In pratica, le plusvalenze realizzate da società commerciali residenti in altri Stati dell’Unione, a seguito della disapplicazione, dovrebbero essere quantificate secondo le regole del titolo II (imposta sul reddito delle società).
 
La convenzione multilaterale per l’implementazione del progetto Beps
L’Ocse, nel mese di novembre del 2016, ha pubblicato uno schema di convezione multilaterale volta ad implementare alcun delle misure, delineate nell’ambito dei final report del progetto BEPS, finalizzate a prevenire l’erosione della base imponibile e il dirottamento degli utili (Multilateral Convention  To Implement Tax Treaty Related Measures  To Prevent Base Erosion And Profit Shifting).
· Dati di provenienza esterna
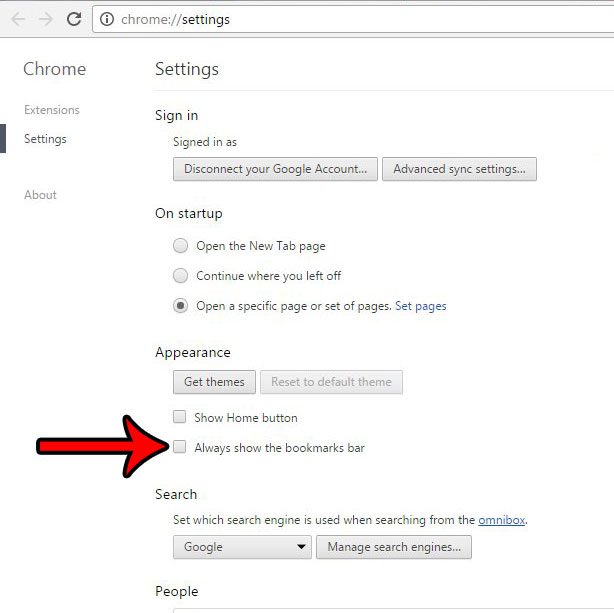Select Settings in the sidebar
The image size is (614, 613).
click(45, 139)
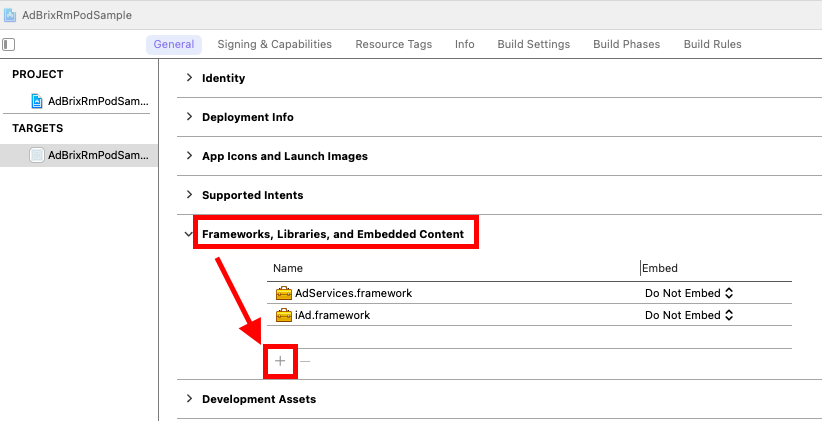Switch to the Build Phases tab
This screenshot has width=822, height=421.
[x=626, y=45]
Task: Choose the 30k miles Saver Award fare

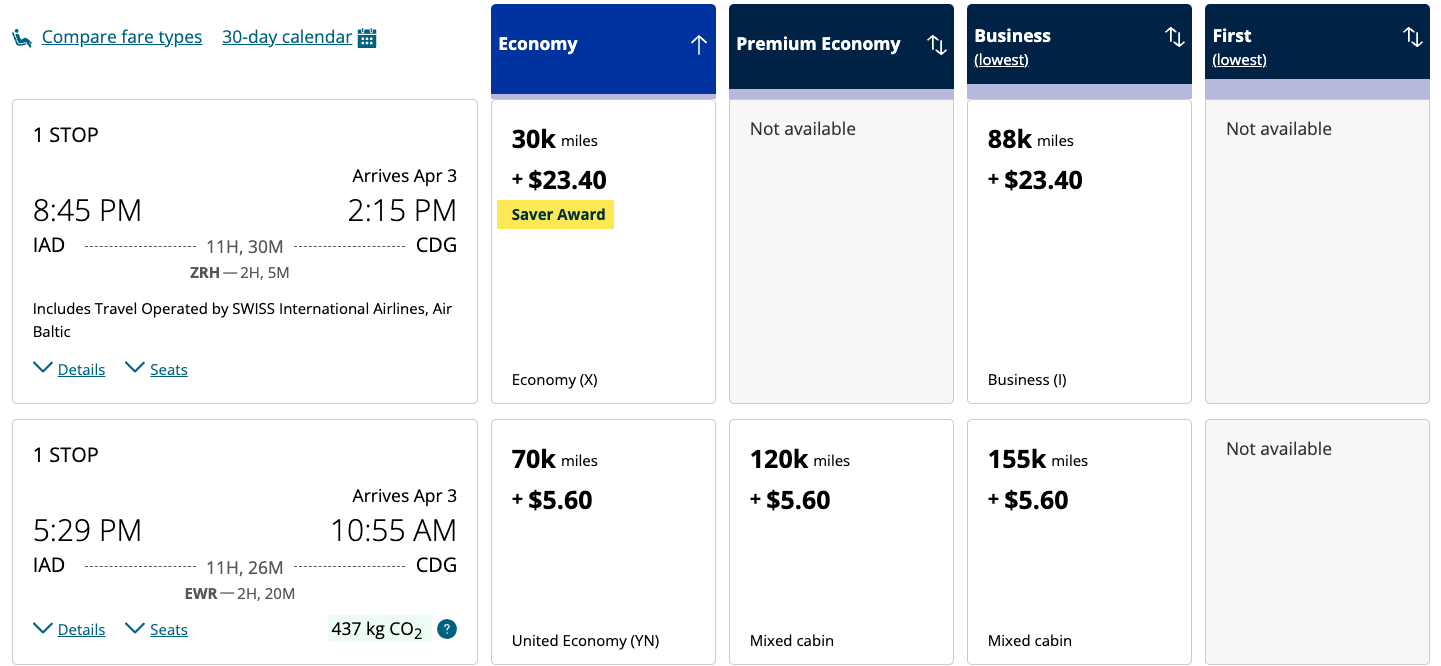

L’adesione a tale convenzione consentirà agli aderenti Stati di modificare, simultaneamente, alcune delle disposizioni contenute nei rispettivi trattati bilaterali in materia di doppia imposizione.
A tal proposito, si rileva che l’articolo 9 della convenzione multilaterale, rubricato “capital gain derivanti dalla cessione di quote o strumenti partecipativi relativi ad entità che ritraggono il proprio valore principalmente da beni immobili” (Capital Gains from Alienation of Shares or Interests of Entities Deriving their Value Principally from Immovable Property), prevede l’inserimento nel corpo delle convenzioni della seguente disposizione “le plusvalenze realizzate da un residente di uno Stato contraente attraverso la cessione di quote di partecipazioni o diritti similari possono essere tassate in un altro Stato contraente se, per almeno un giorno dei 365 gg. che precedono la cessione, dette quote e diritti similari ritraggono più del 50% del proprio valore direttamente o indirettamente da beni immobili  situati detto altro Stato” (For purposes of a Covered Tax Agreement, gains derived by a resident of a Contracting Jurisdiction from the alienation of shares or comparable interests, such as interests in a partnership or trust, may be taxed in the other Contracting Jurisdiction if, at any time during the 365 days preceding the alienation, these shares or comparable interests derived more than 50 per cent of their value directly or indirectly from immovable property (real property) situated in that other Contracting Jurisdiction).
La citata disposizione non opera alcun distinguo tra beni immobili utilizzati nell’esercizio di attività di impresa e i beni immobili destinati ad attività di mero godimento e, pertanto, se pedissequamente recepita all’interno delle convenzioni in essere tra gli Stati membri dell'Unione europea, potrebbe acuire la problematica relativa alla partecipation exemption.